RAW DATA →
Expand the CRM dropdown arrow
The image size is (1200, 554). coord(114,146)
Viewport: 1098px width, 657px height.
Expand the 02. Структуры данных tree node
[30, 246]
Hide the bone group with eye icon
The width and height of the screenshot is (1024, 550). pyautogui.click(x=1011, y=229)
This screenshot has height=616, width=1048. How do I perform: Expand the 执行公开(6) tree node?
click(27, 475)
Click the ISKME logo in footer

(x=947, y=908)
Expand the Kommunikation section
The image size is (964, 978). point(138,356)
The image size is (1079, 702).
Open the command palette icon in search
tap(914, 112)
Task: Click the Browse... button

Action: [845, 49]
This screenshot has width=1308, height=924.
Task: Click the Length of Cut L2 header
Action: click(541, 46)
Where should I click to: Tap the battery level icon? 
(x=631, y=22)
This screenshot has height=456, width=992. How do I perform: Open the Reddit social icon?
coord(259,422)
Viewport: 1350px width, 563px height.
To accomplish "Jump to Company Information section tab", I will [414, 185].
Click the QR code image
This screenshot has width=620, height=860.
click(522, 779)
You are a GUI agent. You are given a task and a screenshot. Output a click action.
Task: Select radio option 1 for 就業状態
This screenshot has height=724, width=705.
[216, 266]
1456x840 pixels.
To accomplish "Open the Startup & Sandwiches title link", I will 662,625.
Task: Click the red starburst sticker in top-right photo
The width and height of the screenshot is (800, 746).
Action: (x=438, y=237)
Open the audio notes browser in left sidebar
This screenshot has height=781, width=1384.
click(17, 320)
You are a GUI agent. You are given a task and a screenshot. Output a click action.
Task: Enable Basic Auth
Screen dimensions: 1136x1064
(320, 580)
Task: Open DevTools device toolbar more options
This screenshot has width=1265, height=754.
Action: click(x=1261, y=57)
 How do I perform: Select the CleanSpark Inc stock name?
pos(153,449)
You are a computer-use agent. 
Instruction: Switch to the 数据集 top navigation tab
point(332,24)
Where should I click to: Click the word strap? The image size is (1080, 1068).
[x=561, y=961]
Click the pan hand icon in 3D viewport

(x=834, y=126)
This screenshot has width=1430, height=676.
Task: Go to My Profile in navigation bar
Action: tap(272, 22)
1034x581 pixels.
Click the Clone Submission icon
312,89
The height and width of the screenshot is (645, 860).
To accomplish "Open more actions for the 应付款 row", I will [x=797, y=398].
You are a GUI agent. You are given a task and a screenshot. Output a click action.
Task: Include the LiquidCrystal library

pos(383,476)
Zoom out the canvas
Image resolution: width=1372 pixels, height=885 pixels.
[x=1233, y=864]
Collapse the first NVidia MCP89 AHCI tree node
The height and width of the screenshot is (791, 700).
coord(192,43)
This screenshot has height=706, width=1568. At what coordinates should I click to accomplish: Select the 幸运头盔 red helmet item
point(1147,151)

PROMPT → Put the lines above into a Markdown table with the columns Row and Line. Number each line in order and leave out the blank ones.

WRITTEN SOLUTION →
| Row | Line |
|---|---|
| 1 | Expand the CRM dropdown arrow |
| 2 | The image size is (1200, 554). coord(114,146) |
| 3 | Viewport: 1098px width, 657px height. |
| 4 | Expand the 02. Структуры данных tree node |
| 5 | [30, 246] |
| 6 | Hide the bone group with eye icon |
| 7 | The width and height of the screenshot is (1024, 550). pyautogui.click(x=1011, y=229) |
| 8 | This screenshot has height=616, width=1048. How do I perform: Expand the 执行公开(6) tree node? |
| 9 | click(27, 475) |
| 10 | Click the ISKME logo in footer |
| 11 | (x=947, y=908) |
| 12 | Expand the Kommunikation section |
| 13 | The image size is (964, 978). point(138,356) |
| 14 | The image size is (1079, 702). |
| 15 | Open the command palette icon in search |
| 16 | tap(914, 112) |
| 17 | Task: Click the Browse... button |
| 18 | Action: [845, 49] |
| 19 | This screenshot has width=1308, height=924. |
| 20 | Task: Click the Length of Cut L2 header |
| 21 | Action: click(541, 46) |
| 22 | Where should I click to: Tap the battery level icon?  |
| 23 | (x=631, y=22) |
| 24 | This screenshot has height=456, width=992. How do I perform: Open the Reddit social icon? |
| 25 | coord(259,422) |
| 26 | Viewport: 1350px width, 563px height. |
| 27 | To accomplish "Jump to Company Information section tab", I will [414, 185]. |
| 28 | Click the QR code image |
| 29 | This screenshot has width=620, height=860. |
| 30 | click(522, 779) |
| 31 | You are a GUI agent. You are given a task and a screenshot. Output a click action. |
| 32 | Task: Select radio option 1 for 就業状態 |
| 33 | This screenshot has height=724, width=705. |
| 34 | [216, 266] |
| 35 | 1456x840 pixels. |
| 36 | To accomplish "Open the Startup & Sandwiches title link", I will 662,625. |
| 37 | Task: Click the red starburst sticker in top-right photo |
| 38 | The width and height of the screenshot is (800, 746). |
| 39 | Action: (x=438, y=237) |
| 40 | Open the audio notes browser in left sidebar |
| 41 | This screenshot has height=781, width=1384. |
| 42 | click(17, 320) |
| 43 | You are a GUI agent. You are given a task and a screenshot. Output a click action. |
| 44 | Task: Enable Basic Auth |
| 45 | Screen dimensions: 1136x1064 |
| 46 | (320, 580) |
| 47 | Task: Open DevTools device toolbar more options |
| 48 | This screenshot has width=1265, height=754. |
| 49 | Action: click(x=1261, y=57) |
| 50 |  How do I perform: Select the CleanSpark Inc stock name? |
| 51 | pos(153,449) |
| 52 | You are a computer-use agent.  |
| 53 | Instruction: Switch to the 数据集 top navigation tab |
| 54 | point(332,24) |
| 55 | Where should I click to: Click the word strap? The image size is (1080, 1068). |
| 56 | [x=561, y=961] |
| 57 | Click the pan hand icon in 3D viewport |
| 58 | (x=834, y=126) |
| 59 | This screenshot has width=1430, height=676. |
| 60 | Task: Go to My Profile in navigation bar |
| 61 | Action: tap(272, 22) |
| 62 | 1034x581 pixels. |
| 63 | Click the Clone Submission icon |
| 64 | 312,89 |
| 65 | The height and width of the screenshot is (645, 860). |
| 66 | To accomplish "Open more actions for the 应付款 row", I will [x=797, y=398]. |
| 67 | You are a GUI agent. You are given a task and a screenshot. Output a click action. |
| 68 | Task: Include the LiquidCrystal library |
| 69 | pos(383,476) |
| 70 | Zoom out the canvas |
| 71 | Image resolution: width=1372 pixels, height=885 pixels. |
| 72 | [x=1233, y=864] |
| 73 | Collapse the first NVidia MCP89 AHCI tree node |
| 74 | The height and width of the screenshot is (791, 700). |
| 75 | coord(192,43) |
| 76 | This screenshot has height=706, width=1568. At what coordinates should I click to accomplish: Select the 幸运头盔 red helmet item |
| 77 | point(1147,151) |